> **DATA EXCERPTS**:
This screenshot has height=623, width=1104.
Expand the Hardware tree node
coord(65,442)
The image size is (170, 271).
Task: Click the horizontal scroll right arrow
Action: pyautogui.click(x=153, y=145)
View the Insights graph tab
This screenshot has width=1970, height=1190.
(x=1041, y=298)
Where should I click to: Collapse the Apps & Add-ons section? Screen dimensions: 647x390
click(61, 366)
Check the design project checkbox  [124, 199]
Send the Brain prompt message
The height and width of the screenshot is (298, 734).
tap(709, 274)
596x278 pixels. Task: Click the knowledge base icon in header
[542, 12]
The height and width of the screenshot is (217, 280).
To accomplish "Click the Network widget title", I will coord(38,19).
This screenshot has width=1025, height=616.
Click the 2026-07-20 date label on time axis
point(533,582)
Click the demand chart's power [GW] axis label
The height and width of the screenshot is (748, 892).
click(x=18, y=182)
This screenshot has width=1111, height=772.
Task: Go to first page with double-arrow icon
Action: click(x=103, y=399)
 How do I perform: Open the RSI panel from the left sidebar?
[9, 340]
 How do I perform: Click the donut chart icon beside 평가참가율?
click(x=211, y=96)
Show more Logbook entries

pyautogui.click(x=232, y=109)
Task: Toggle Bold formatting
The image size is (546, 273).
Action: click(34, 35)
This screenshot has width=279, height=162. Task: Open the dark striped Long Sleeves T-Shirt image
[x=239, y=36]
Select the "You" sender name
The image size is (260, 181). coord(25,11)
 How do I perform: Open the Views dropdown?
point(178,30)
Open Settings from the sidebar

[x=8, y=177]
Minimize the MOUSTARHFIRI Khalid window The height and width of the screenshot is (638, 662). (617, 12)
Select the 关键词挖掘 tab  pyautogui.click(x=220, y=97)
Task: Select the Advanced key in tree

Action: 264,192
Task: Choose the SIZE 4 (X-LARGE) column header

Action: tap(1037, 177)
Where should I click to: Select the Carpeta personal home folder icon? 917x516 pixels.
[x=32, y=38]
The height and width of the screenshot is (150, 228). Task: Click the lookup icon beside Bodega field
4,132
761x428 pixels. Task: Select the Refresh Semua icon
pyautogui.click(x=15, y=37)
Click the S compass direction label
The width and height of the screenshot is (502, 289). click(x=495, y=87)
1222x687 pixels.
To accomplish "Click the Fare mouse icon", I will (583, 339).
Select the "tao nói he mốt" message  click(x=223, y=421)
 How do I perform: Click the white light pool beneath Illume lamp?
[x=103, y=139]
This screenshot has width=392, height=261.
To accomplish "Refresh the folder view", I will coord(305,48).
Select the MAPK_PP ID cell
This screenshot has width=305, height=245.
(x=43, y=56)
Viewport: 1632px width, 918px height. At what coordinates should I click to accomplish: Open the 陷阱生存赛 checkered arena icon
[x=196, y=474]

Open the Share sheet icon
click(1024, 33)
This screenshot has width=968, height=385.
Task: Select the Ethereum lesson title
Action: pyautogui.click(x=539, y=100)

> **GIVEN REQUEST**: Reproduce all of the items above, substituting "How can I do" for each occurrence of "How do I perform" and keeping everything else the same.

> **THE RESULT**:
This screenshot has height=623, width=1104.
Expand the Hardware tree node
coord(65,442)
The image size is (170, 271).
Task: Click the horizontal scroll right arrow
Action: pyautogui.click(x=153, y=145)
View the Insights graph tab
This screenshot has width=1970, height=1190.
(x=1041, y=298)
Where should I click to: Collapse the Apps & Add-ons section? Screen dimensions: 647x390
click(61, 366)
Check the design project checkbox  [124, 199]
Send the Brain prompt message
The height and width of the screenshot is (298, 734).
tap(709, 274)
596x278 pixels. Task: Click the knowledge base icon in header
[542, 12]
The height and width of the screenshot is (217, 280).
To accomplish "Click the Network widget title", I will coord(38,19).
This screenshot has width=1025, height=616.
Click the 2026-07-20 date label on time axis
point(533,582)
Click the demand chart's power [GW] axis label
The height and width of the screenshot is (748, 892).
click(x=18, y=182)
This screenshot has width=1111, height=772.
Task: Go to first page with double-arrow icon
Action: click(x=103, y=399)
 How can I do: Open the RSI panel from the left sidebar?
[9, 340]
 How can I do: Click the donut chart icon beside 평가참가율?
click(x=211, y=96)
Show more Logbook entries

pyautogui.click(x=232, y=109)
Task: Toggle Bold formatting
The image size is (546, 273).
Action: click(34, 35)
This screenshot has width=279, height=162. Task: Open the dark striped Long Sleeves T-Shirt image
[x=239, y=36]
Select the "You" sender name
The image size is (260, 181). coord(25,11)
 How can I do: Open the Views dropdown?
point(178,30)
Open Settings from the sidebar

[x=8, y=177]
Minimize the MOUSTARHFIRI Khalid window The height and width of the screenshot is (638, 662). (617, 12)
Select the 关键词挖掘 tab  pyautogui.click(x=220, y=97)
Task: Select the Advanced key in tree

Action: 264,192
Task: Choose the SIZE 4 (X-LARGE) column header

Action: tap(1037, 177)
Where should I click to: Select the Carpeta personal home folder icon? 917x516 pixels.
[x=32, y=38]
The height and width of the screenshot is (150, 228). Task: Click the lookup icon beside Bodega field
4,132
761x428 pixels. Task: Select the Refresh Semua icon
pyautogui.click(x=15, y=37)
Click the S compass direction label
The width and height of the screenshot is (502, 289). click(x=495, y=87)
1222x687 pixels.
To accomplish "Click the Fare mouse icon", I will (583, 339).
Select the "tao nói he mốt" message  click(x=223, y=421)
 How can I do: Click the white light pool beneath Illume lamp?
[x=103, y=139]
This screenshot has width=392, height=261.
To accomplish "Refresh the folder view", I will coord(305,48).
Select the MAPK_PP ID cell
This screenshot has width=305, height=245.
(x=43, y=56)
Viewport: 1632px width, 918px height. At what coordinates should I click to accomplish: Open the 陷阱生存赛 checkered arena icon
[x=196, y=474]

Open the Share sheet icon
click(1024, 33)
This screenshot has width=968, height=385.
Task: Select the Ethereum lesson title
Action: pyautogui.click(x=539, y=100)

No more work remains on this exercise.